H.-D. Belitz, R. Kieffer, W. Seilmeier, and H. Wie ser. Copyright 1986 by the American Association of Cereal Chemists, Inc. 

Proteins contribute to the nutritional value of foodstuffs, as well as to their physical properties, by forming and stabilizing gels, foams, emulsions, fibers, and doughs. The relations between structural and functional properties are illustrated by examples taken from the cereal proteins. The special position of wheat among the cereals comes from its capability to form gluten by interaction between the less polar prolamins and the more polar glutelins. The rheological properties of gluten are influenced by the proportion of prolamins to glutelins and by the hydrophobicity of the prolamins.
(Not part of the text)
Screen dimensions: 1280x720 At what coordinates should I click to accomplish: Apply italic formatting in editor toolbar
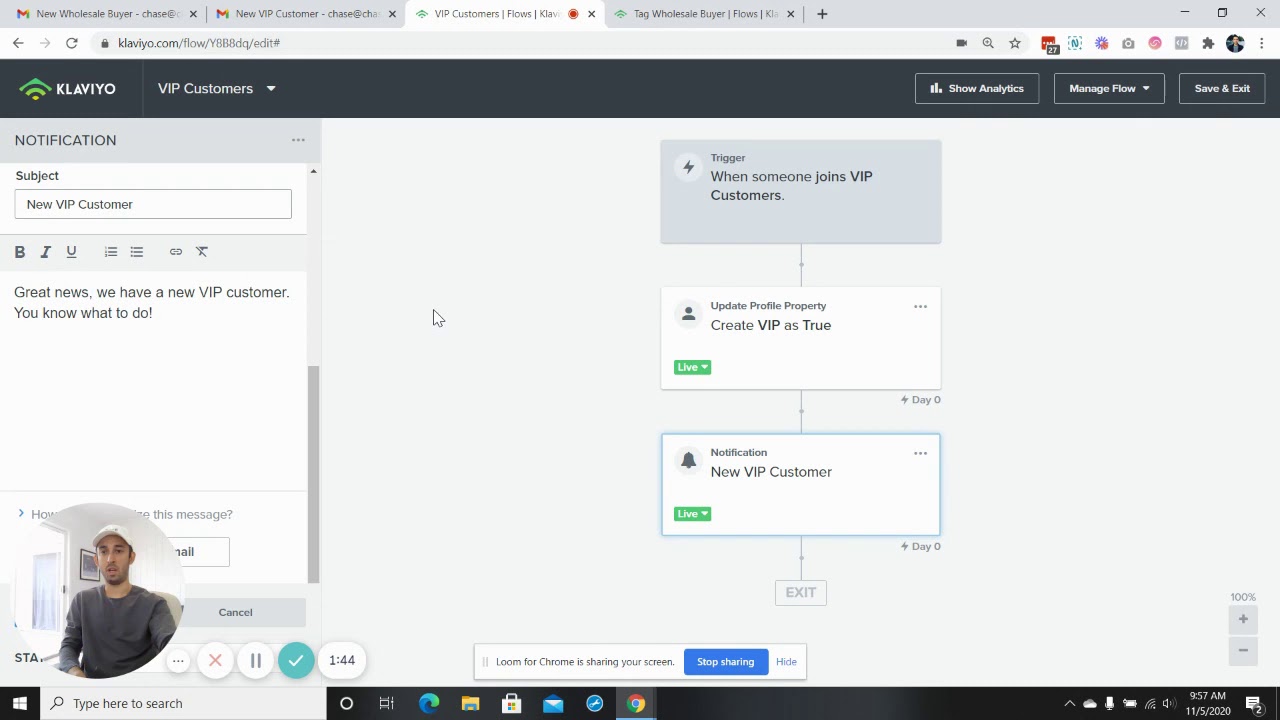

Within the glutelin fractions, the very high-molecular, glycine-rich components are of particular importance. High amounts of these proteins are typical of wheat varieties with good baking properties. These high-molecular components are built up of subunits, probably via disulfide bridges, during dough mixing in the presence of oxygen. In the course of a stepwise reduction of the glutelin disulfide bonds, prolamin-like components are liberated first, whereas the components rich in glycine and most most characteristic for glutelin remain in a highly aggregated state until the reduction is more complete. Besides disulfide bonds, ionic bonds seem to be of great importance to gluten structure, because rheological properties may be changed very strongly by addition of low-molecular-weight divalent ions. These facts are discussed in connection with different gluten models.